The puerperium is the period of adjustment after childbirth during which the mother’s reproductive system returns to its normal prepregnant state. It generally lasts six to eight weeks and is characterized by numerous physiological, hormonal and psychological changes


Lochia is the genital tract discharge after birth. It is composed of blood, decidual fragments, cervical mucus, vaginal transudate and bacteria.

The lochia changes colour and consistency during puerperium:

  • Lochia rubra (red): consists mainly of blood and decidua. It lasts for 5 days.
  • Lochia serosa (pale): due to relative decrease in RBCs and predominance of leukocytes. It lasts for 5 days.
  • Lochia alba (white): consists mainly of leukocytes and mucus. It lasts for 5 days.

The lochia should gradually decrease in quantity. However, if you notice that the quantity increases or that the lochia has offensive smell, you need to inform your doctor.


The uterus increases markedly in size and weight during pregnancy (approximately 10 times the non-pregnant weight, reaching a crude weight of 1000 g) but involutes rapidly after delivery to the non-pregnant weight of 50–100g. Myometrial contractions, or afterpains, assist in uterine involution. These contractions occur during the first 2–3 days of the puerperium and produce more discomfort in multiparas than in primiparas. Such pains are accentuated during nursing as a result of oxytocin release from the posterior pituitary.

During the first 12 hours postpartum, uterine contractions are regular, strong, and coordinated. The intensity, frequency, and regularity of contractions decrease after the first postpartum day as involutional changes proceed. Uterine involution is nearly complete by 6 weeks, at which time the organ weighs less than 100 g. The increase in the amount of connective tissue, elastin in the myometrium and blood vessels, and the increase in numbers of cells are permanent to some degree, so the uterus is slightly larger after pregnancy.

++++

» **Exercise tasks**:
1) Copy from the puerperium text, from "The puerperium is" up to and including "mucus. It lasts for 5 days.".
2) Answer these questions from the puerperium text:
(a) How long does the puerperium generally last?
(b) What does lochia alba consist mainly of?
(c) By how many weeks is uterine involution nearly complete?

++++

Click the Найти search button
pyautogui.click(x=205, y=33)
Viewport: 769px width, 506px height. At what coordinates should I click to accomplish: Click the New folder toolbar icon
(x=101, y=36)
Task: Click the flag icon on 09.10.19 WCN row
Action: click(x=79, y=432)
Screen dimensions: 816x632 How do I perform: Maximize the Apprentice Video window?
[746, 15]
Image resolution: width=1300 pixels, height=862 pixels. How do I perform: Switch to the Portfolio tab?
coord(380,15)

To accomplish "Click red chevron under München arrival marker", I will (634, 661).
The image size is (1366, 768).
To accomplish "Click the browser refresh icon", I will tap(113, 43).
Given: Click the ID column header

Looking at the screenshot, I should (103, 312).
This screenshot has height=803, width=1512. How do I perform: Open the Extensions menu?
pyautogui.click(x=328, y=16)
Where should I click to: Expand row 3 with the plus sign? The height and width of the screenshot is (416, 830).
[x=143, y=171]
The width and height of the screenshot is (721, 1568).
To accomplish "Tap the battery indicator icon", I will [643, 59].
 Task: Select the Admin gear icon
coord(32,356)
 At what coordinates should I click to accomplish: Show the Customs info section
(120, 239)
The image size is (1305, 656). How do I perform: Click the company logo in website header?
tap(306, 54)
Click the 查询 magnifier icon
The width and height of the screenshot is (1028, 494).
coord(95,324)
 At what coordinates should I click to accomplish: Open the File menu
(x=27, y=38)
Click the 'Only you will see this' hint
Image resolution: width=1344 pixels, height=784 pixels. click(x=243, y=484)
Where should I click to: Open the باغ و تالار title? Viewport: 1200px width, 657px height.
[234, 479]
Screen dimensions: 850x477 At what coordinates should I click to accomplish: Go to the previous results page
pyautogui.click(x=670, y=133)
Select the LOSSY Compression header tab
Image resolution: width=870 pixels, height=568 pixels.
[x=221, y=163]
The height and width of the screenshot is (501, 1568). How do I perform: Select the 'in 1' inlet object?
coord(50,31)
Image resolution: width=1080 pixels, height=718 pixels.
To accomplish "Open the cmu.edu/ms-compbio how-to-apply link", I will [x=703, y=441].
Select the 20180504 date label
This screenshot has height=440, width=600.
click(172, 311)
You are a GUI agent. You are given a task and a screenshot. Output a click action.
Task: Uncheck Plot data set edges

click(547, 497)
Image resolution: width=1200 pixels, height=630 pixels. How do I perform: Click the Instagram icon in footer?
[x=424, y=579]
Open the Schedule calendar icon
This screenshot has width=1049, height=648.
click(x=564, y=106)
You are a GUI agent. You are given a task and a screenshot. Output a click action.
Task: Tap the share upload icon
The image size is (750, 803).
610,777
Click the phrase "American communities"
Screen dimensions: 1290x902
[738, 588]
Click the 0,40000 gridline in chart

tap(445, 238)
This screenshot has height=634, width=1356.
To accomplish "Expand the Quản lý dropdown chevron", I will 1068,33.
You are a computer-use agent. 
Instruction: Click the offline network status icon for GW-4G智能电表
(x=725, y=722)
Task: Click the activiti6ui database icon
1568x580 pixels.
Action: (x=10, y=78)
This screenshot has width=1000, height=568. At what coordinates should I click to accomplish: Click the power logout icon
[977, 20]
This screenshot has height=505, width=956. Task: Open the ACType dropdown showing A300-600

++++

» **Solved problems**:
1)
The puerperium is the period of adjustment after childbirth during which the mother’s reproductive system returns to its normal prepregnant state. It generally lasts six to eight weeks and is characterized by numerous physiological, hormonal and psychological changes


Lochia is the genital tract discharge after birth. It is composed of blood, decidual fragments, cervical mucus, vaginal transudate and bacteria.

The lochia changes colour and consistency during puerperium:

  • Lochia rubra (red): consists mainly of blood and decidua. It lasts for 5 days.
  • Lochia serosa (pale): due to relative decrease in RBCs and predominance of leukocytes. It lasts for 5 days.
  • Lochia alba (white): consists mainly of leukocytes and mucus. It lasts for 5 days.

2)
(a) Six to eight weeks.
(b) Leukocytes and mucus.
(c) By 6 weeks.